I'd say gone are the days when you could pull your car up on the side of the coast. Pitch a tent and camp the night under the stars in Lorne. I suppose I can say I have camped in Lorne a few times.
It has had a complete revamp with a new vibe and moved up in class. But then, at the Lorne Foreshore Caravan Park, there's an Eco Safari Tent option. So sounds like things are changing again.
Aireys Inlet made it into the voting for the top 17 towns in Victoria's list. The town's lifestyle is known as the 'ocean meets bush'.
You can spot Aireys Inlet for its lighthouse, Split Point Lighthouse.
But what I can recall is the devastating Ash Wednesday Bushfires of 1983, Which was forty years ago. The name of the town and those fires remind me. Even though, on that day, there were more fires, it felt like my state was on fire.
For me, I remember, the black soot flying in the train windows. And, not knowing if you would get home because the train tracks were melting because it was so hot. When I did get home, the eerily skies from the grass fires. And, the alarm sounds going off.
That's why it's important to check the weather before heading out to the country.
Back in the day, it seemed like everyone had caravans and put them permanently in a caravan park. Then, they would go there regularly. Especially along all the foreshores around the bay and the coast. Now, I'll need to check what's happening cause it seems people move around more.
Check out the caravan parks and holiday parks now. They have cottages and cabins. At Torquay, there are also Glamping Tents and Glamping Pods.
Great Ocean Road Places to Visit and Things to Do
Oh, you can see there are still more things to see and do for my post.

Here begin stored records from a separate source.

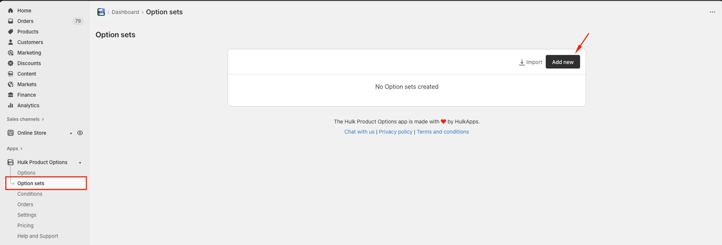
Task: Open Discounts via its percent badge icon
Action: (11, 63)
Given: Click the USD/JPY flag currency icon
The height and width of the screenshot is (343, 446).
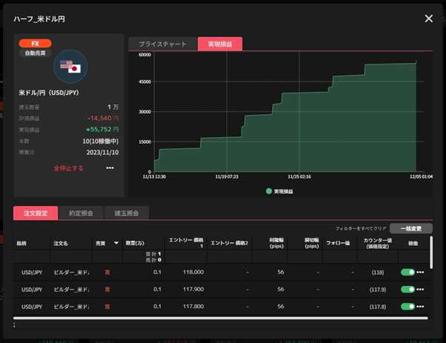Looking at the screenshot, I should [x=71, y=67].
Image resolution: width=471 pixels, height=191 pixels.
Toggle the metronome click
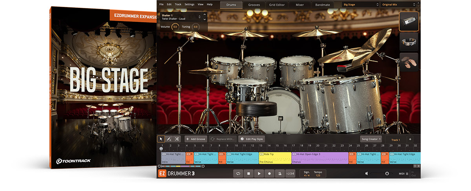click(x=279, y=173)
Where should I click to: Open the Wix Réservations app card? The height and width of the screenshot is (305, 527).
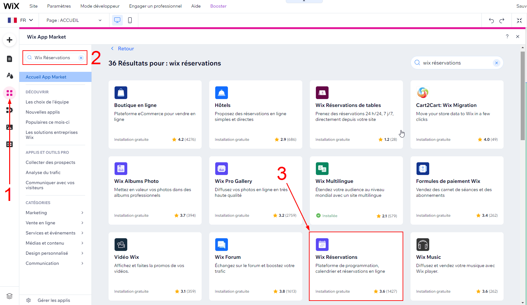356,266
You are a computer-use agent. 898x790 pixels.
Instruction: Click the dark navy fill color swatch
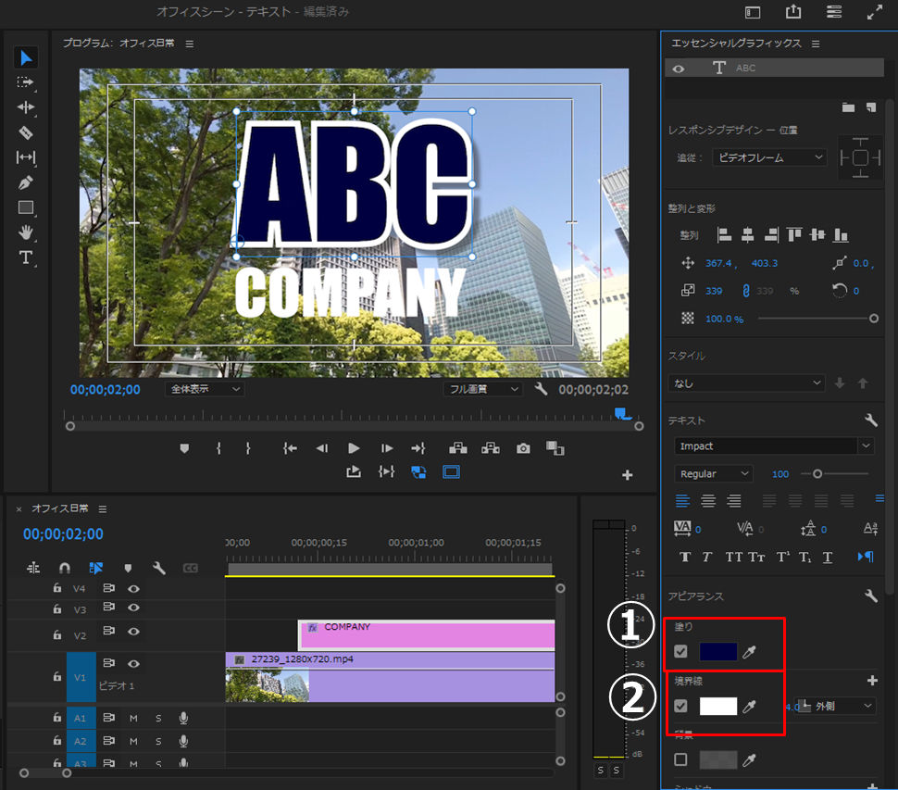pyautogui.click(x=718, y=652)
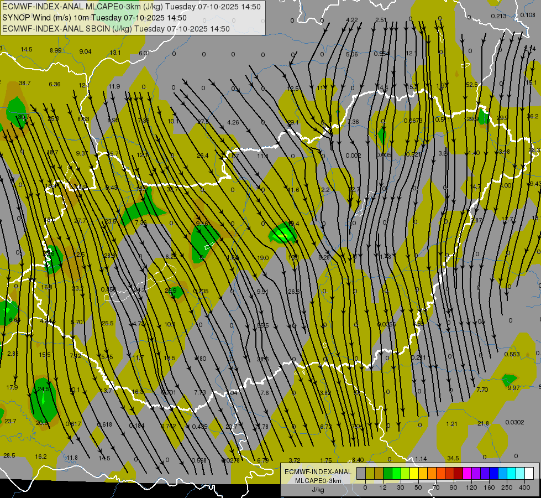
Task: Click the legend's MLCAPE0-3km label
Action: [317, 480]
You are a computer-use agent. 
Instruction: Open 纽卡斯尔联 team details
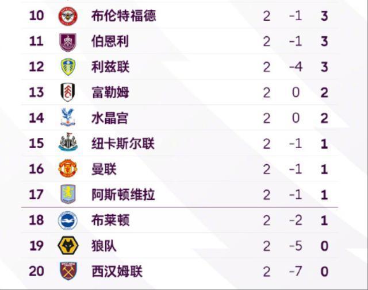coord(123,144)
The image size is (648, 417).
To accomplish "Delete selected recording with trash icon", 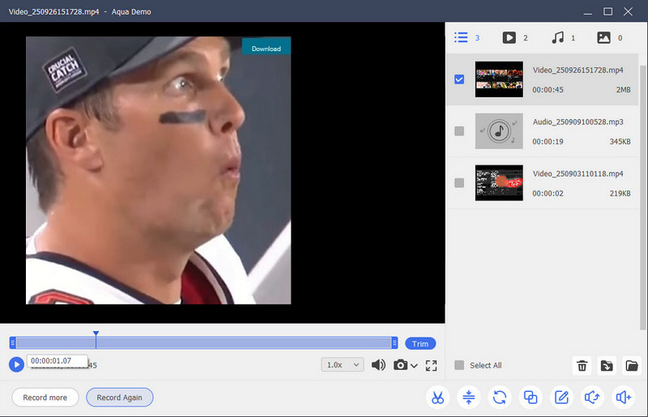I will click(582, 366).
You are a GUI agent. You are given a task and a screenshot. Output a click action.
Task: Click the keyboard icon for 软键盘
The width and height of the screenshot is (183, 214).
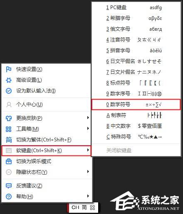click(x=9, y=151)
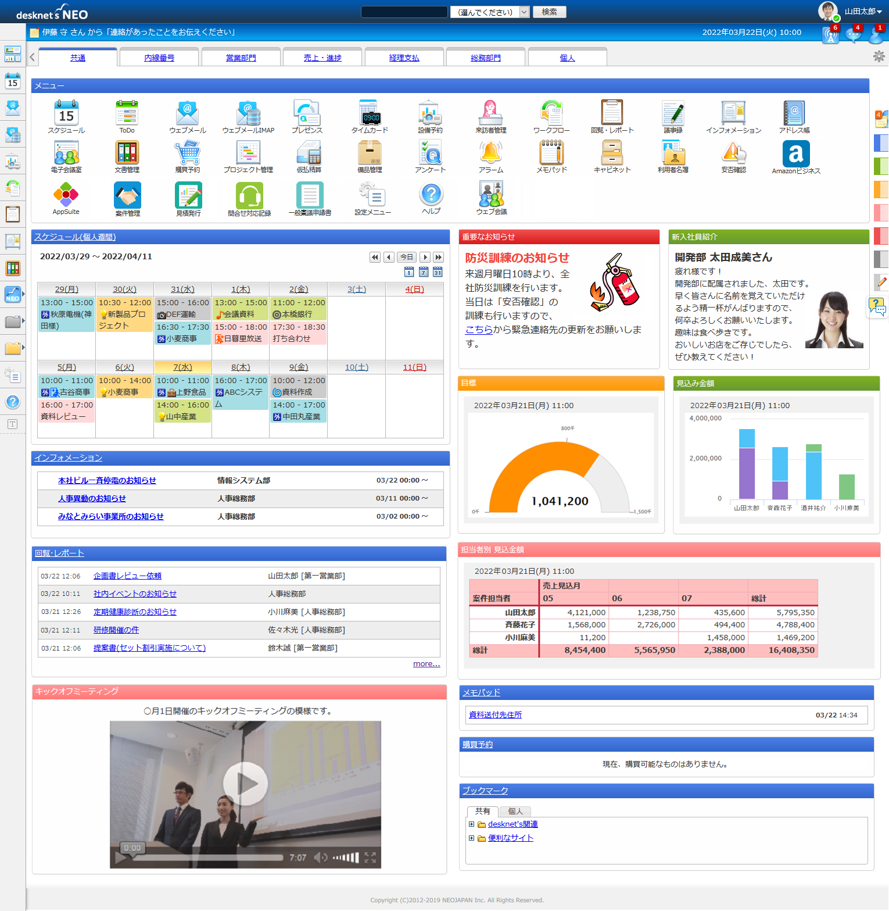Switch to the 営業部門 tab
Screen dimensions: 889x911
click(241, 58)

For some, I plan to go on road trips to get the details.
If you would like to be updated, subscribe to my list below.
- Murnane Bay
- Sandy Cove Mepunga
- Crofts Bay
- Bay of Martyrs
- Massacre Bay
- Worm Bay
- Halladale Point
- The Well
- Wild Dog Cove
- James Irvine Monument
- The Arch (closed, check for updates)
- Port Campbell
- Thunder Cove
- Island Arch Lookout
- Mutton Bird Lookout
- Tom and Eva Lookout
- The Razorback
- Gibson Steps (steps to the beach are closed)
- Wreck Beach
- Cape Otway
- Otway Fly Treetop Adventures
- Apollo Bay
- Aireys Inlet
- Memorial Arch at Eastern View
- Cheese World Museum, Allansford
- Apollo Bay Museum
- Australian National Surfing Museum, Torquay
Where Are the Twelve Apostles?
You'll find the Twelve Apostles off the Great Ocean Road in Princetown near Port Campbell on the coast of Victoria Australia.
They are in the west direction from Melbourne and further than Geelong.
The car park is on the opposite side of the road. And you'll walk under the road through a tunnel to a viewing platform to see them.